The vengeance of Pedrarias was not satisfied with the death of his victim; he confiscated his property and dishonored his remains, causing his head to be placed upon a pole, and exposed for several days in the public square.

Thus perished in his forty-second year, in the prime and vigor of his days and the full career of his glory, one of the most illustrious and deserving of Spanish discoverers; a victim to the basest and most perfidious envy.

How vain are our most confident hopes, our brightest triumphs! When Vasco Nuñez from the mountains of Darien beheld the Southern Ocean revealed to his gaze, he considered its unknown realms at his disposal. When he had launched his ships upon its waters, and his sails were in a manner flapping in the wind, to bear him in quest of the wealthy empire of Peru, he scoffed at the prediction of the astrologer, and defied the influence of the stars. * Oviedo, ubi sup.

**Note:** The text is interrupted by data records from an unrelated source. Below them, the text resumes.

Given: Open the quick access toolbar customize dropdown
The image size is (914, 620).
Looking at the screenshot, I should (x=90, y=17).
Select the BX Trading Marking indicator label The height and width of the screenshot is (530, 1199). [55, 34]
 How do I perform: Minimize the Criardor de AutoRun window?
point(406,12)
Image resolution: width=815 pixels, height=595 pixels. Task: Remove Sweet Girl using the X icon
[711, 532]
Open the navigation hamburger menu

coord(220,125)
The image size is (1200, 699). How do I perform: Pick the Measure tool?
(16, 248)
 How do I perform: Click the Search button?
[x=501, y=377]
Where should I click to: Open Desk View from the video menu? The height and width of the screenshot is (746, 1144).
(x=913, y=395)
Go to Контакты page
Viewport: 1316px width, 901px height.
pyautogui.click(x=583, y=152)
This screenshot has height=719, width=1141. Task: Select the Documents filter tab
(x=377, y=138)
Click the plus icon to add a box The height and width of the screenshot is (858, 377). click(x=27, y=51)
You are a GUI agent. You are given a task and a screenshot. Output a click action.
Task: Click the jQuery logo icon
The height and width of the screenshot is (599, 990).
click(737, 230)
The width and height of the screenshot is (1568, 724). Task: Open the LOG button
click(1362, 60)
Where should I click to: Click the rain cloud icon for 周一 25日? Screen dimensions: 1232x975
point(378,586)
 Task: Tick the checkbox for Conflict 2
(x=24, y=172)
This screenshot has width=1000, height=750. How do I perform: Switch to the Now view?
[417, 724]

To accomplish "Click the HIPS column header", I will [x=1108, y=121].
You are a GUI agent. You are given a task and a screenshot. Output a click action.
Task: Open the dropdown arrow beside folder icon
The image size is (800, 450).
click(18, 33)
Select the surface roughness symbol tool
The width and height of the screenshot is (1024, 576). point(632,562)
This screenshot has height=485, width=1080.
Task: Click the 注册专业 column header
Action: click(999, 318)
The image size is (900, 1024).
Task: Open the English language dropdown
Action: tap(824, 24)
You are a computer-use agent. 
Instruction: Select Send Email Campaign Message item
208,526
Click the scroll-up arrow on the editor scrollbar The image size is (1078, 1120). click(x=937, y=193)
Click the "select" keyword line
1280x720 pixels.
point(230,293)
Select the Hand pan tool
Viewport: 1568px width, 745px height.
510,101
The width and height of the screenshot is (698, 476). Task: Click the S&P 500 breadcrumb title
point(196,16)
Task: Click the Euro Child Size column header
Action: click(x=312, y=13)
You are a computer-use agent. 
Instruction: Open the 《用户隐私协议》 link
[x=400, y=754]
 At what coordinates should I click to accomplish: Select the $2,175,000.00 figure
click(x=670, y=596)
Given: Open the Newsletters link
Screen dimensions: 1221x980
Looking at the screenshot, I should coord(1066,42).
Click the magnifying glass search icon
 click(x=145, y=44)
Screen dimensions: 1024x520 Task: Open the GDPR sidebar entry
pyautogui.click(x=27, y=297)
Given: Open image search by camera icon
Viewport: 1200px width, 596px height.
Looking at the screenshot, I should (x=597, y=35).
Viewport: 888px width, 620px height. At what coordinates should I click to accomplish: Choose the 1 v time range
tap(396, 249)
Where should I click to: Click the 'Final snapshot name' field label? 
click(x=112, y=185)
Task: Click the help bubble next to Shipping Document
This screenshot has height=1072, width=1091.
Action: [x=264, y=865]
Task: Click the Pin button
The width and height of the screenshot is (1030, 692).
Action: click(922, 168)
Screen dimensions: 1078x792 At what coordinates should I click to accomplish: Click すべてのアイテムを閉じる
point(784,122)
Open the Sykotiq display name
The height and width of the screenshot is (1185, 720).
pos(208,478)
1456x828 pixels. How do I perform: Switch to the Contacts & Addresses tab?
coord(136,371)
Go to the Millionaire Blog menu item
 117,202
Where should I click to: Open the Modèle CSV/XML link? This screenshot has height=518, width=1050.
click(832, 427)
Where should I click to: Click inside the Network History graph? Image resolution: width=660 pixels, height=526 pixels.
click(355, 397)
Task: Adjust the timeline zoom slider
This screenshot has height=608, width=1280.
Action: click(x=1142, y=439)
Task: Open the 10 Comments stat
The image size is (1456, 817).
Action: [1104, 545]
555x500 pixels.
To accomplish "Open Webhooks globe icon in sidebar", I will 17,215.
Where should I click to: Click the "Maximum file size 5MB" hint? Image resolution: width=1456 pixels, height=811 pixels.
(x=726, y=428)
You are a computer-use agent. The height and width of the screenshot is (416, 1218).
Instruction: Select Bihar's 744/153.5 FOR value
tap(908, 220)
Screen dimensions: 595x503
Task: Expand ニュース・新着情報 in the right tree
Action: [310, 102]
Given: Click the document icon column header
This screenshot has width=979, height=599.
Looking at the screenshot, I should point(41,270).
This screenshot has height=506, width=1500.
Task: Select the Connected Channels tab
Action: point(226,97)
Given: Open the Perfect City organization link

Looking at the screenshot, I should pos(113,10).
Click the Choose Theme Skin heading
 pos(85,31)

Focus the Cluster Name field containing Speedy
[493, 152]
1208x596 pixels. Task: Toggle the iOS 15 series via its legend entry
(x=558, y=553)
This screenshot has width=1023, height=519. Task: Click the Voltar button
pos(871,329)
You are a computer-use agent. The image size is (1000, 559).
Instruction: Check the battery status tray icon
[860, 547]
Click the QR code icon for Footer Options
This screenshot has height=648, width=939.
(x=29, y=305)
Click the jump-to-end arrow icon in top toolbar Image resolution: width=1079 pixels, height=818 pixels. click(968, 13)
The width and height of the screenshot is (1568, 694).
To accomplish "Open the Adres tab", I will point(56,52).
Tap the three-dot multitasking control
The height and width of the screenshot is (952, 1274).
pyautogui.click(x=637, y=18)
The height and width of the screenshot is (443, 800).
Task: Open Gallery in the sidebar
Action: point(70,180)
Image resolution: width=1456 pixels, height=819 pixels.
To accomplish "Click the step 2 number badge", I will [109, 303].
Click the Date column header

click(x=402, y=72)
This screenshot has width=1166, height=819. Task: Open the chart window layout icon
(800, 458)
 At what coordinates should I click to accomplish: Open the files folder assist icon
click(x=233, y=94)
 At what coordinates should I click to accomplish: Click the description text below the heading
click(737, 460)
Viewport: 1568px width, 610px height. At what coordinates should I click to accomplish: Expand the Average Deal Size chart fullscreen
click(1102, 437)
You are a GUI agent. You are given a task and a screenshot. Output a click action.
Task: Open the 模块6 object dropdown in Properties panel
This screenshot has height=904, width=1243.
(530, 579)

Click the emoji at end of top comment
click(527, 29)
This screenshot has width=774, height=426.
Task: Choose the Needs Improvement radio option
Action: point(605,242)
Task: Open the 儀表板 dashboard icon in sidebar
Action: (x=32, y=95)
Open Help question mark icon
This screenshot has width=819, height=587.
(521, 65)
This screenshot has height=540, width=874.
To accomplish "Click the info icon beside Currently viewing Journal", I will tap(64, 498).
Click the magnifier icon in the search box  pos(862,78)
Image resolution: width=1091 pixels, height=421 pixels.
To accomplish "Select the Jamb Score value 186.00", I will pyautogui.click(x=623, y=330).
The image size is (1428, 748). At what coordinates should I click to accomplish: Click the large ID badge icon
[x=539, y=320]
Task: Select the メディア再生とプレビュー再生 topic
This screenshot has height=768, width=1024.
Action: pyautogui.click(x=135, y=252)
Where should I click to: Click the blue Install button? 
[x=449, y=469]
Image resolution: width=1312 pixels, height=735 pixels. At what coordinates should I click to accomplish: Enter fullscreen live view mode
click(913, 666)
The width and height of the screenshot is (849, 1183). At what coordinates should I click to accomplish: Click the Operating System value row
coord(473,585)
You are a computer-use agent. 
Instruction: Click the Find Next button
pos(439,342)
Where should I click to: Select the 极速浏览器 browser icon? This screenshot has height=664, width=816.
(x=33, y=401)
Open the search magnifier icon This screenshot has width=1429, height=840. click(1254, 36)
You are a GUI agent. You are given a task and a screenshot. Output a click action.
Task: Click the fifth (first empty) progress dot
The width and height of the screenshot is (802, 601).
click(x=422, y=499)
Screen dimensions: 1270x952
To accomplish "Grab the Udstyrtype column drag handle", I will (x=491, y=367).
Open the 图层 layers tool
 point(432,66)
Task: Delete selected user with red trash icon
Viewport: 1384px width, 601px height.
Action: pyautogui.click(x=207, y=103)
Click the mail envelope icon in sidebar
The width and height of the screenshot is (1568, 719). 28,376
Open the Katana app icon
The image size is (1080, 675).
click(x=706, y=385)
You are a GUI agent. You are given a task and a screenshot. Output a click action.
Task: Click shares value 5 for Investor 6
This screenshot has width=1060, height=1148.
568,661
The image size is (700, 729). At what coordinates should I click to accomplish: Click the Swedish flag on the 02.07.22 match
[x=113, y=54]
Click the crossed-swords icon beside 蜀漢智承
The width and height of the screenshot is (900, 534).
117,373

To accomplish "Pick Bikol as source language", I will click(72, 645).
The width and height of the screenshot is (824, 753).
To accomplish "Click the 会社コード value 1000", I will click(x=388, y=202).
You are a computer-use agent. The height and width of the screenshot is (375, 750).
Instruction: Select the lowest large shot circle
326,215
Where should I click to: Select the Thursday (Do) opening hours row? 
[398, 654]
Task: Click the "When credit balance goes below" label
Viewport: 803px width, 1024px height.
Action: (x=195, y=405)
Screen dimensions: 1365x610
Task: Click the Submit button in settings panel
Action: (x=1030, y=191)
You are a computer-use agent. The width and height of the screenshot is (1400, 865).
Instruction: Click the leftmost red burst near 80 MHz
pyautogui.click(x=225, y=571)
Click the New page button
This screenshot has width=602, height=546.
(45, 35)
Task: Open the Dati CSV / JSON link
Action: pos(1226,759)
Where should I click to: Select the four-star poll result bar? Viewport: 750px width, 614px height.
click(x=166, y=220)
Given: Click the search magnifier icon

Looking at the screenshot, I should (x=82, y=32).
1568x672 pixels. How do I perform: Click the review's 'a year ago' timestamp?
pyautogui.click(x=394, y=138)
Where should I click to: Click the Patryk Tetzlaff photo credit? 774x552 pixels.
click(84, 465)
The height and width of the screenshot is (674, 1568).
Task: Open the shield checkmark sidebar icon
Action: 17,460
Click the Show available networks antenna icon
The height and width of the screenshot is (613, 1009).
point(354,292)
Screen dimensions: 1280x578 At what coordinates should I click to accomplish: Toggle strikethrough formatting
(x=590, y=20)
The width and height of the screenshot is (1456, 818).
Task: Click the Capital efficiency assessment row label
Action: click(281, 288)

Behold him interrupted at the very moment of his departure, betrayed into the hands of his most invidious foe, the very enterprise that was to have crowned him with glory wrested into a crime, and himself hurried to a bloody and ignominious grave at the foot, as it were, of the mountain whence he had made his discovery! His fate, like that of his renowned predecessor, Columbus, proves that it is sometimes dangerous even to deserve too greatly.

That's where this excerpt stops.